Dans les représentations mentales des anciens habitants du Proche-Orient, les animaux sauvages apparaissent souvent comme représentant le monde non civilisé, donc d’une certaine manière le chaos, parce qu’ils vivent dans la steppe, loin des villes. Cela se retrouve dans l'Épopée de Gilgamesh, autour de la figure d'Enkidu, « sauvage » vivant au début de son existence au milieu des animaux avant d’être « apprivoisé » par une courtisane et de se joindre à la civilisation. En contrepartie de cette représentation négative, les animaux sauvages étaient considérés comme supérieurs en force et caractère aux animaux domestiques, de ce fait quand on souhaite parler positivement de quelqu’un on le compare à des animaux sauvages, très rarement des domestiques.
Ces représentations sont également présentes dans d’autres types de textes, où des hommes sont comparés à des animaux. Ainsi, dans les Lettres d’Amarna, les rois vassaux du pharaon égyptien utilisent souvent l’exemple du chien : souvent cela sert à dénigrer un ennemi, « chien » étant alors une insulte ; mais à l’opposé un vassal peut se présenter comme le chien fidèle à son maître. Les annales royales assyriennes font un usage récurrent de ce même type de comparaisons dans les passages mentionnant des victoires du souverain. Le roi y est souvent présenté comme un lion (association courante en Mésopotamie depuis l’époque d’Akkad), et également un taureau sauvage ; dans les montagnes, c’est est un mouflon agile. Il est toujours représenté comme un animal sauvage. Quand l'ennemi prend les traits d’un animal domestique, ce peut être un agneau comme ceux que l’on sacrifie aux dieux, ou bien un âne. Quand il apparaît comme un animal sauvage, ce sont ceux qui sont perçus comme lâches ou fourbes, ainsi le renard ou l’ours, prompts à s’enfuir devant la puissance du roi assyrien. Les différentes lettre et chroniques, plus anciens d’un millénaire, relatifs au règne du roi hittite Hattushili Ier font également un usage de telles images : le lion et l’aigle sont les animaux représentant le roi par excellence, les ennemis sont vus sous la forme du loup (symbolisant le chaos, le rejet de l’ordre établi) et du renard (la lâcheté), entre autres.
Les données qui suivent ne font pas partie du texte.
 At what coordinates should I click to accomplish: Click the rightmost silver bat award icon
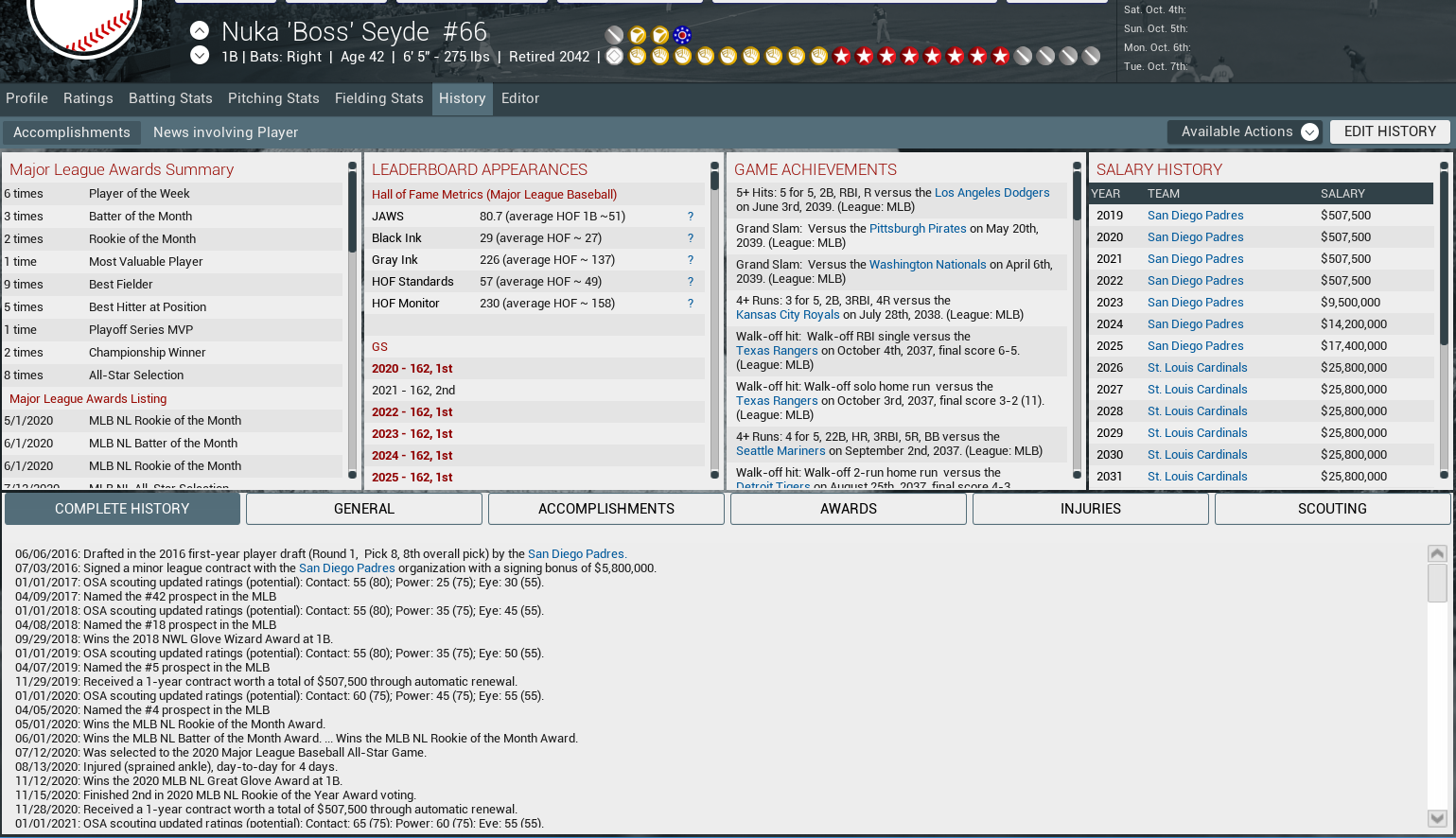(1091, 57)
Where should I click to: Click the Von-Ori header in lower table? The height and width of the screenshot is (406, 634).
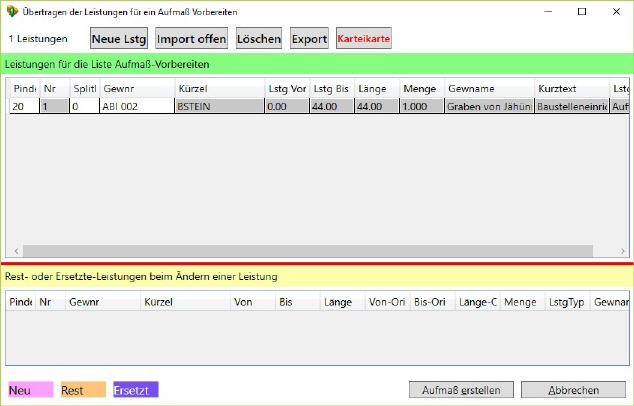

Les textes de la Bible hébraïque font diverses références à des animaux. Là aussi il peuvent intervenir en tant que personnages de proverbes et de paraboles. Les animaux servent encore comme image dans les discours, la plus célèbre, promise à une longue postérité, étant la vision du peuple d’Israël comme un troupeau dont le berger est Yahweh. Les Prophètes font référence aux animaux dans leurs prédictions, souvent funestes, tels les animaux sauvages que Jérémie voit paître dans les futures ruines de Babylone. Comme le dieux et rois du reste du Proche-Orient, il arrive que Yahweh soit présenté comme un lion ou un aigle. Le serpent est quant à lui vu sous un jour négatif (cf. celui qui incite Ève à donner la pomme à Adam).